*DIRECTIONS FOR THIS TASK:*
If an entry includes an image, drop the image and copy the rest verbatim.

*SUPPLIED DATA:*
________________________
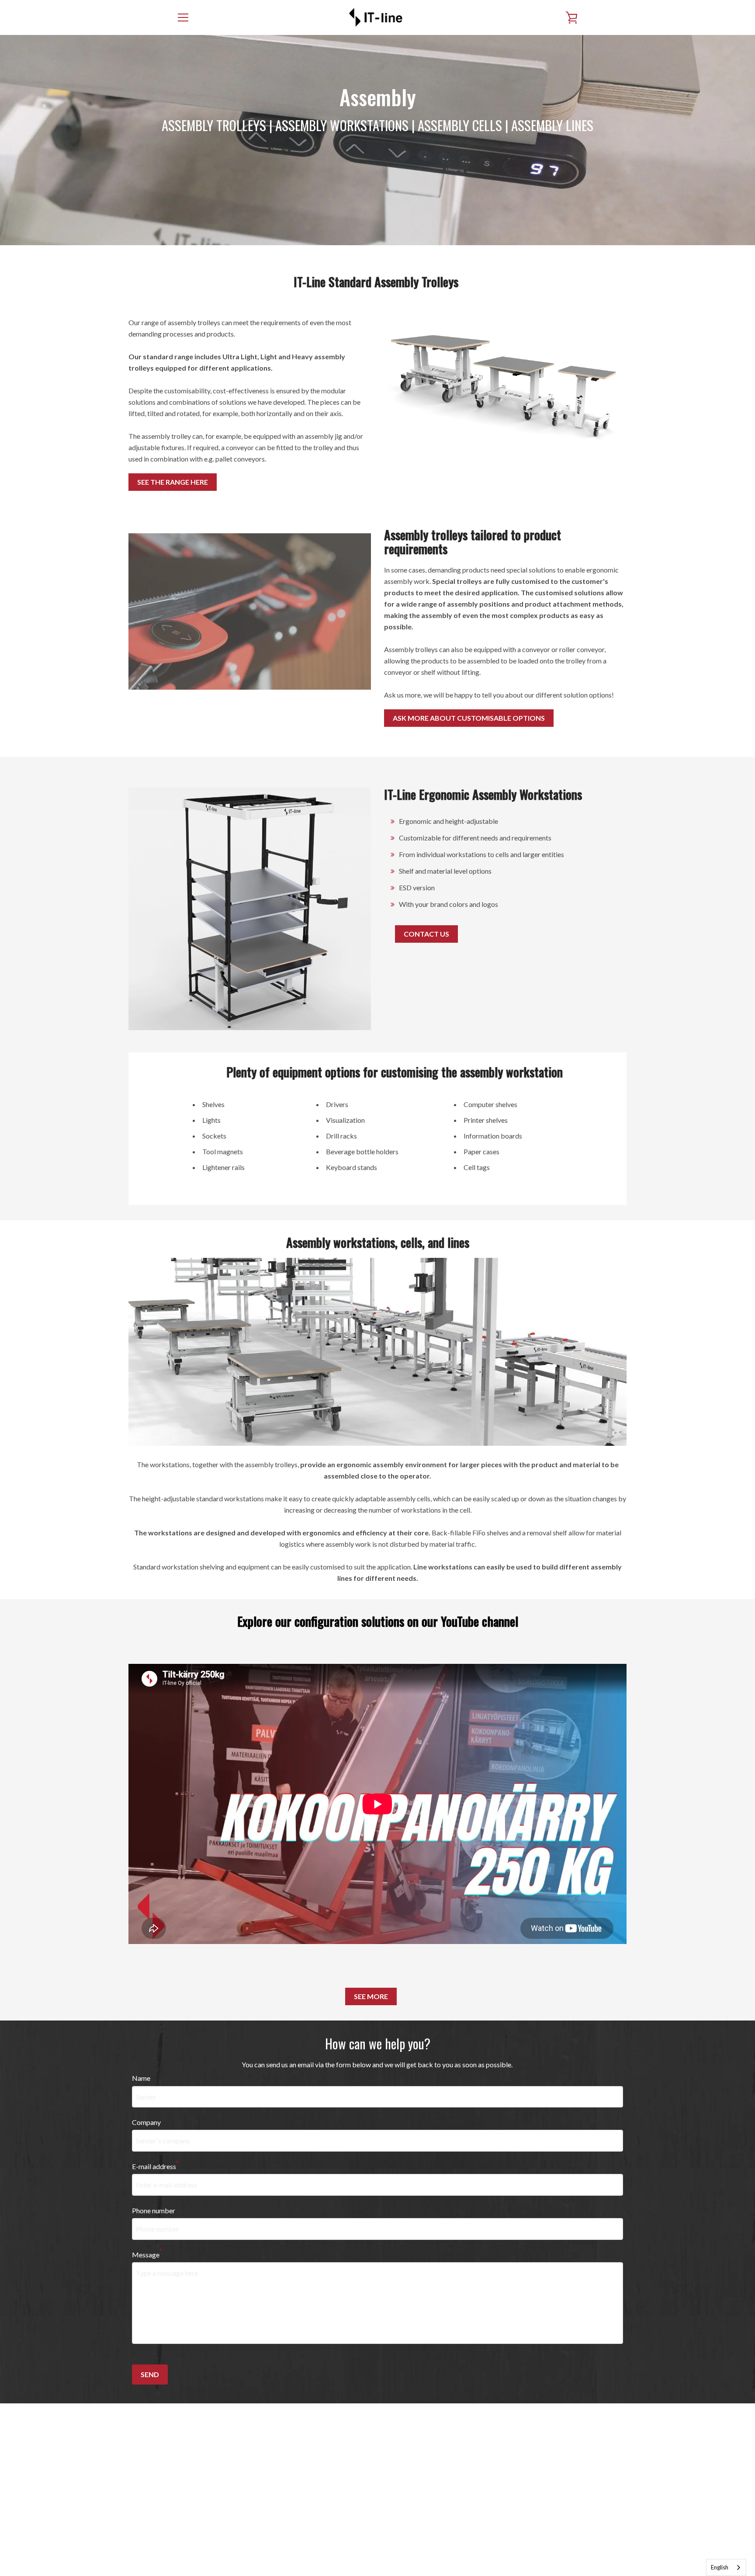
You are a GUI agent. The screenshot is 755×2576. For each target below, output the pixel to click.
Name (141, 2078)
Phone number (153, 2210)
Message (147, 2254)
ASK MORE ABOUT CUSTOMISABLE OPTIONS (469, 718)
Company (146, 2122)
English (719, 2567)
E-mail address (155, 2165)
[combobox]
________________________
*EXERCISE ANSWER:*
You are a GUI agent. The screenshot is 755×2576. For each target below, output the pixel to click.
Name (141, 2078)
Phone number (153, 2210)
Message (147, 2254)
ASK MORE ABOUT CUSTOMISABLE OPTIONS (469, 718)
Company (146, 2122)
English (719, 2567)
E-mail address (155, 2165)
[combobox]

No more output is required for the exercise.